- _LESETEXT_
+ + + +

Diese Fläche wird von dem Verein ''NN Ivsa'' bearbeitet, den Sabahudin Barakovic leitet. 90 Prozent der finanziellen Mittel dafür werden von Deutschland zur Verfügung gestellt, die restlichen 10 Prozent von der Stadt Gracanica.

"Wir haben erkannt, dass das Minenräumen hier sehr wichtig ist, da davon eine große Gefahr für unsere Bürger ausgeht'', sagt Nusret Helic, Bürgermeister von Gracanica. Er bedankt sich im Namen der 45.000 Einwohner für die Hilfe Deutschlands.

In Bosnien-Herzegowina fördert Deutschland bereits seit 1997 die Minen- und Kampfmittelräumung. Doch trotz der ausländischen Hilfe gibt es in Bosnien-Herzegowina noch eine Fläche von mehr als tausend Quadratkilometern, auf der Minen vermutet werden. Vor zwei Jahren wurde das Ausmaß des Problems in der Balkanregion besonders deutlich, als nach verheerenden Überschwemmungen Minenfelder in Kroatien, Serbien und Bosnien-Herzegowina unter Wasser standen.

''Am schwierigsten war es im Irak''

Erfahrene Minenräumer wie Sabahudin Barakovic sind deshalb besonders gefragt. Er hat im Laufe seines Berufslebens schon in Kuba, Afghanistan und dem Irak Minen entschärft. Im Irak sei es am schwierigsten gewesen - bei Temperaturen von bis zu 50 Grad. Er kehrte nach Bosnien zurück, weil die Lage im Irak zu gefährlich geworden war - vor allem durch die Terrorgruppe "Islamischer Staat".

Dort hat auch der heute 65-jährige Mehemed Hasanovic aus Zvornik mit Sabahudin Barakovic zusammengearbeitet. Er ist seit 19 Jahren Minenräumer und plant, in einigen Monaten in Rente zu gehen. ''Ich weiß, wie gefährlich diese Arbeit ist, ich habe drei Kollegen verloren", erinnert er sich. "Ich habe sie mit eigenen Händen von den Minenfeldern geholt und sie ins Krankenhaus gefahren. Sie haben es aber nicht geschafft.'' In Bosnien sind seit dem Ende des Krieges mindestens 47 Minenräumer bei ihrer Arbeit ums Leben gekommen, 70 weitere wurden schwer verletzt.

+ + + +

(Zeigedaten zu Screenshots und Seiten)
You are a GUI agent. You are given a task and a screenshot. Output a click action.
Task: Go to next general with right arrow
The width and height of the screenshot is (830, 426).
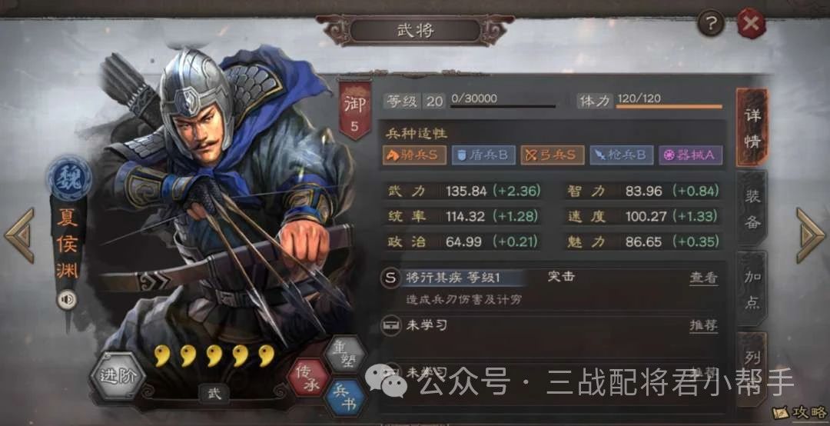pyautogui.click(x=811, y=235)
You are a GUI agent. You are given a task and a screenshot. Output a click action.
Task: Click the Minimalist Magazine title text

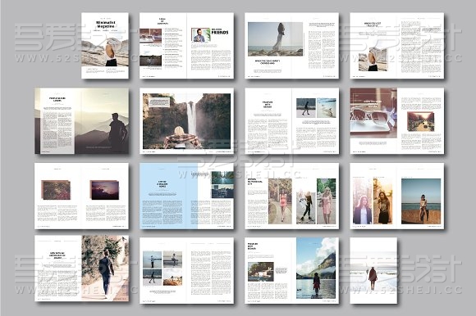tap(105, 25)
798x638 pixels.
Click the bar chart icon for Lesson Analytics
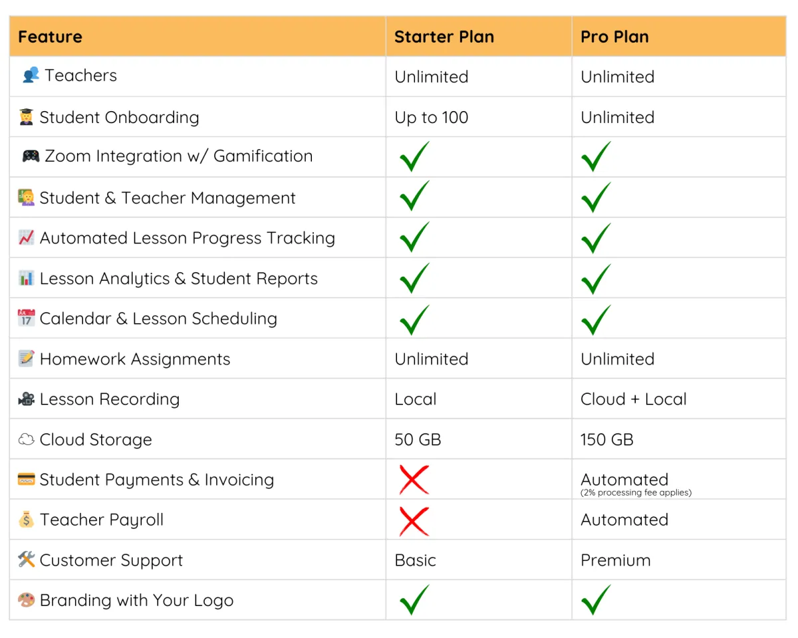(26, 278)
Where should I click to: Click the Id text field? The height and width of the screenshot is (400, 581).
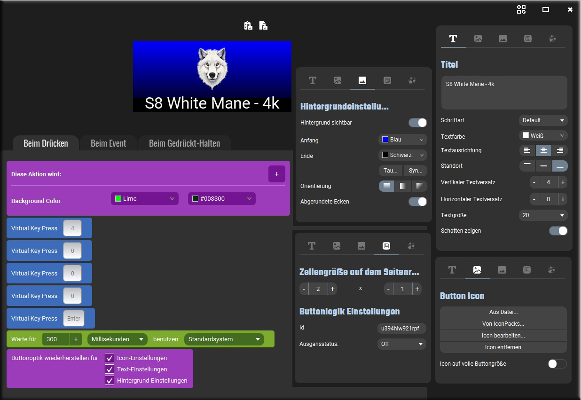point(401,329)
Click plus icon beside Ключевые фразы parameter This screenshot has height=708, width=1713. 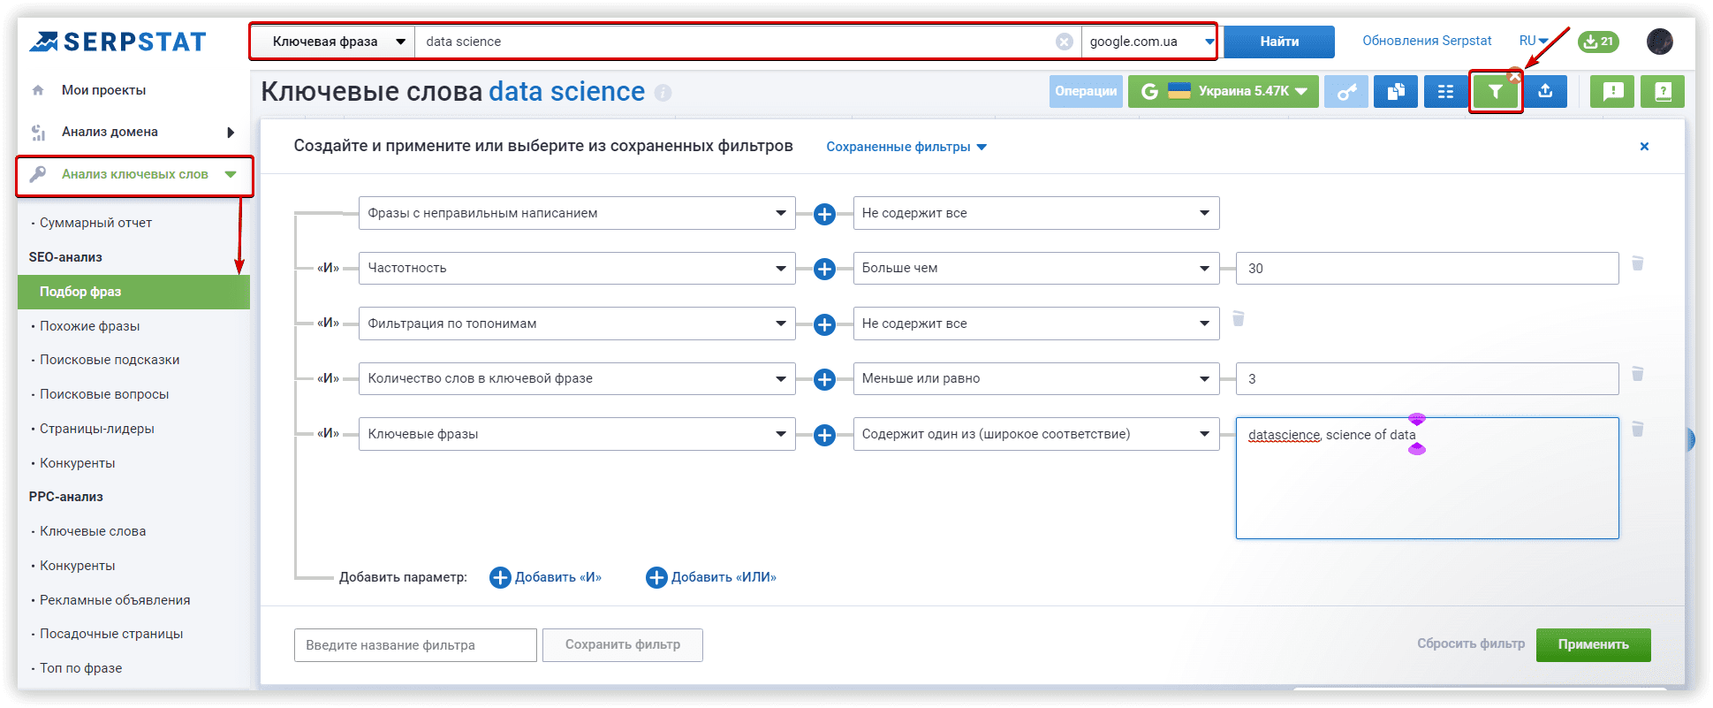click(824, 435)
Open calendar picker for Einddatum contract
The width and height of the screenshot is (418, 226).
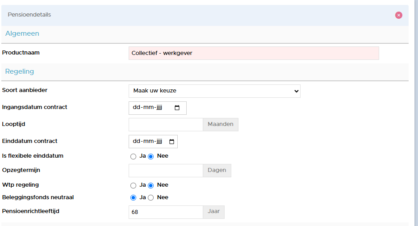(171, 142)
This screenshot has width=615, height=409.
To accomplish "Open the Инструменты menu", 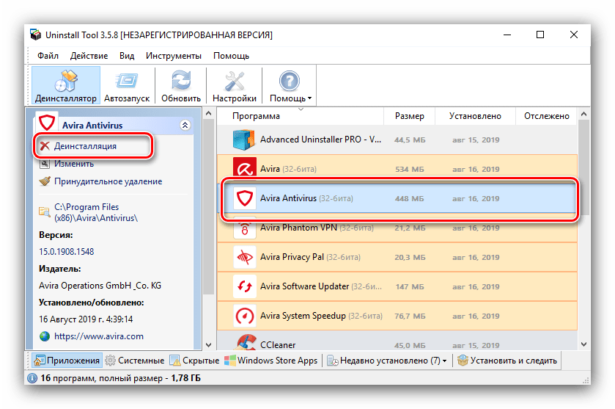I will (173, 56).
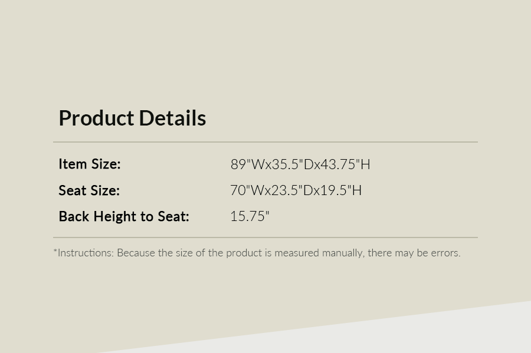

+ + + +

- _ZIEL DER ÜBUNG_
Beantworte mithilfe des Lesetextes diese drei Fragen:
(a) Welchen Anteil der finanziellen Mittel für die Fläche stellt Deutschland zur Verfügung?
(b) Seit welchem Jahr fördert Deutschland in Bosnien-Herzegowina die Minen- und Kampfmittelräumung?
(c) Wie viele Minenräumer sind in Bosnien seit dem Ende des Krieges mindestens bei ihrer Arbeit ums Leben gekommen?
Als Grundlage dient ausschließlich der Lesetext.

- _LÖSUNG_
(a) 90 Prozent.
(b) Seit 1997.
(c) Mindestens 47.